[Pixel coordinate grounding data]
************
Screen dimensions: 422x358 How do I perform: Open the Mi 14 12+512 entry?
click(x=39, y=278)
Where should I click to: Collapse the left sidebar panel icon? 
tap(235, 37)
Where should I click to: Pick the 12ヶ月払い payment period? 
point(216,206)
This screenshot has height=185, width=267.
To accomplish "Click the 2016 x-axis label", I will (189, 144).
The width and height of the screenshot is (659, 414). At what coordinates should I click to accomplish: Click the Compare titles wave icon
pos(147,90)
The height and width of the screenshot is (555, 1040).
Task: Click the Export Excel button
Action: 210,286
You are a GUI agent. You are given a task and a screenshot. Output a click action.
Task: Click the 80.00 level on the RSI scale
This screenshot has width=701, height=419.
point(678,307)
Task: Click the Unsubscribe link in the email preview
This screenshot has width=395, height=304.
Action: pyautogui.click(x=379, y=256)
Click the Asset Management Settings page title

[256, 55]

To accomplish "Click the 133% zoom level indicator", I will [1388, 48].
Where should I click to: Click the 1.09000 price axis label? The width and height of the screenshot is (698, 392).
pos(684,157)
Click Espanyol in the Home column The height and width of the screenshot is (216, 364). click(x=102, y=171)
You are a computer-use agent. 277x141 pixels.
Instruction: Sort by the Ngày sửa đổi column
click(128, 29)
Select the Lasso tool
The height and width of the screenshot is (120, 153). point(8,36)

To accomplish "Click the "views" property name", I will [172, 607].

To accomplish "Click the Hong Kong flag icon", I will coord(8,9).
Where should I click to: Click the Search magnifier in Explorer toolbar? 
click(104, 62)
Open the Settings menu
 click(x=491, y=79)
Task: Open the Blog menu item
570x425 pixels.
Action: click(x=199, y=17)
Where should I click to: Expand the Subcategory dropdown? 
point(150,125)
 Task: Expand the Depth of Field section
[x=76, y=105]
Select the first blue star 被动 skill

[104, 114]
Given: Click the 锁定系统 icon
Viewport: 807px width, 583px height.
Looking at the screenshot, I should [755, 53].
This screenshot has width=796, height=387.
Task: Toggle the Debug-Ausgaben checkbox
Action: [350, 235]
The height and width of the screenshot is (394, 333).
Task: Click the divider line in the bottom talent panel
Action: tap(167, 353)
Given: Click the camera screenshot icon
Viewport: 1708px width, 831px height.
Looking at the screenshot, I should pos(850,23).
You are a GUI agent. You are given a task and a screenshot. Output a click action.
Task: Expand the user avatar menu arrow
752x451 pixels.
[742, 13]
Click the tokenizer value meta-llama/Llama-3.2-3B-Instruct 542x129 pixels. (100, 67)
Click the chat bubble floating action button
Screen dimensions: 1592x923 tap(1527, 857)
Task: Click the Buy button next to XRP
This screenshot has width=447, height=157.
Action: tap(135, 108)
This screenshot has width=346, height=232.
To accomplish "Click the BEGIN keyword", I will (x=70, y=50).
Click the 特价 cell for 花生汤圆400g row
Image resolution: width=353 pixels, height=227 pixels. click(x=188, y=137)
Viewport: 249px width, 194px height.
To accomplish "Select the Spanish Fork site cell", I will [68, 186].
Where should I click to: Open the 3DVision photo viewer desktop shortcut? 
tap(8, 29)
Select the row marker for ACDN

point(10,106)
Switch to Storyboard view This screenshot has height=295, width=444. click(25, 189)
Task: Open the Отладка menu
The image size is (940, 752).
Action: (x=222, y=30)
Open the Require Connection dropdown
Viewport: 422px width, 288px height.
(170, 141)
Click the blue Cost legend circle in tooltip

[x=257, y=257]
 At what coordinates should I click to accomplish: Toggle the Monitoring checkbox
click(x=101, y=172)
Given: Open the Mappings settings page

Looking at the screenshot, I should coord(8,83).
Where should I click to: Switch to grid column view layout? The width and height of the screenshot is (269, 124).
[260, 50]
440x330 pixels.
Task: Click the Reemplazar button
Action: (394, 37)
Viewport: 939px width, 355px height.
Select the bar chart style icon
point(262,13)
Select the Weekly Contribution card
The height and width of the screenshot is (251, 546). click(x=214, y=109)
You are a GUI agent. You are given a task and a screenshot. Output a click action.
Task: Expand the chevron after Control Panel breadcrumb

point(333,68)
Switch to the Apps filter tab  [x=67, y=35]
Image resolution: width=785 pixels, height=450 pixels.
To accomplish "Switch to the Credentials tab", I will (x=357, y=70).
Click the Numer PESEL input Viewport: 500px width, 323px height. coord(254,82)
************
Please retype the data, matching it exactly.

Screen dimensions: 422x358 How do I perform: Open the Mi 14 12+512 entry?
click(x=39, y=278)
Where should I click to: Collapse the left sidebar panel icon? 
tap(235, 37)
Where should I click to: Pick the 12ヶ月払い payment period? 
point(216,206)
This screenshot has height=185, width=267.
To accomplish "Click the 2016 x-axis label", I will (189, 144).
The width and height of the screenshot is (659, 414). At what coordinates should I click to accomplish: Click the Compare titles wave icon
pos(147,90)
The height and width of the screenshot is (555, 1040).
Task: Click the Export Excel button
Action: 210,286
You are a GUI agent. You are given a task and a screenshot. Output a click action.
Task: Click the 80.00 level on the RSI scale
This screenshot has width=701, height=419.
point(678,307)
Task: Click the Unsubscribe link in the email preview
This screenshot has width=395, height=304.
Action: pyautogui.click(x=379, y=256)
Click the Asset Management Settings page title

[256, 55]

To accomplish "Click the 133% zoom level indicator", I will [1388, 48].
Where should I click to: Click the 1.09000 price axis label? The width and height of the screenshot is (698, 392).
pos(684,157)
Click Espanyol in the Home column The height and width of the screenshot is (216, 364). click(x=102, y=171)
You are a computer-use agent. 277x141 pixels.
Instruction: Sort by the Ngày sửa đổi column
click(128, 29)
Select the Lasso tool
The height and width of the screenshot is (120, 153). point(8,36)

To accomplish "Click the "views" property name", I will [172, 607].

To accomplish "Click the Hong Kong flag icon", I will coord(8,9).
Where should I click to: Click the Search magnifier in Explorer toolbar? 
click(104, 62)
Open the Settings menu
 click(x=491, y=79)
Task: Open the Blog menu item
570x425 pixels.
Action: click(x=199, y=17)
Where should I click to: Expand the Subcategory dropdown? 
point(150,125)
 Task: Expand the Depth of Field section
[x=76, y=105]
Select the first blue star 被动 skill

[104, 114]
Given: Click the 锁定系统 icon
Viewport: 807px width, 583px height.
Looking at the screenshot, I should [755, 53].
This screenshot has width=796, height=387.
Task: Toggle the Debug-Ausgaben checkbox
Action: [350, 235]
The height and width of the screenshot is (394, 333).
Task: Click the divider line in the bottom talent panel
Action: tap(167, 353)
Given: Click the camera screenshot icon
Viewport: 1708px width, 831px height.
Looking at the screenshot, I should pos(850,23).
You are a GUI agent. You are given a task and a screenshot. Output a click action.
Task: Expand the user avatar menu arrow
752x451 pixels.
[742, 13]
Click the tokenizer value meta-llama/Llama-3.2-3B-Instruct 542x129 pixels. (100, 67)
Click the chat bubble floating action button
Screen dimensions: 1592x923 tap(1527, 857)
Task: Click the Buy button next to XRP
This screenshot has width=447, height=157.
Action: tap(135, 108)
This screenshot has width=346, height=232.
To accomplish "Click the BEGIN keyword", I will (x=70, y=50).
Click the 特价 cell for 花生汤圆400g row
Image resolution: width=353 pixels, height=227 pixels. click(x=188, y=137)
Viewport: 249px width, 194px height.
To accomplish "Select the Spanish Fork site cell", I will [68, 186].
Where should I click to: Open the 3DVision photo viewer desktop shortcut? 
tap(8, 29)
Select the row marker for ACDN

point(10,106)
Switch to Storyboard view This screenshot has height=295, width=444. click(25, 189)
Task: Open the Отладка menu
The image size is (940, 752).
Action: (x=222, y=30)
Open the Require Connection dropdown
Viewport: 422px width, 288px height.
(170, 141)
Click the blue Cost legend circle in tooltip

[x=257, y=257]
 At what coordinates should I click to accomplish: Toggle the Monitoring checkbox
click(x=101, y=172)
Given: Open the Mappings settings page

Looking at the screenshot, I should coord(8,83).
Where should I click to: Switch to grid column view layout? The width and height of the screenshot is (269, 124).
[260, 50]
440x330 pixels.
Task: Click the Reemplazar button
Action: (394, 37)
Viewport: 939px width, 355px height.
Select the bar chart style icon
point(262,13)
Select the Weekly Contribution card
The height and width of the screenshot is (251, 546). click(x=214, y=109)
You are a GUI agent. You are given a task and a screenshot. Output a click action.
Task: Expand the chevron after Control Panel breadcrumb

point(333,68)
Switch to the Apps filter tab  [x=67, y=35]
Image resolution: width=785 pixels, height=450 pixels.
To accomplish "Switch to the Credentials tab", I will (x=357, y=70).
Click the Numer PESEL input Viewport: 500px width, 323px height. coord(254,82)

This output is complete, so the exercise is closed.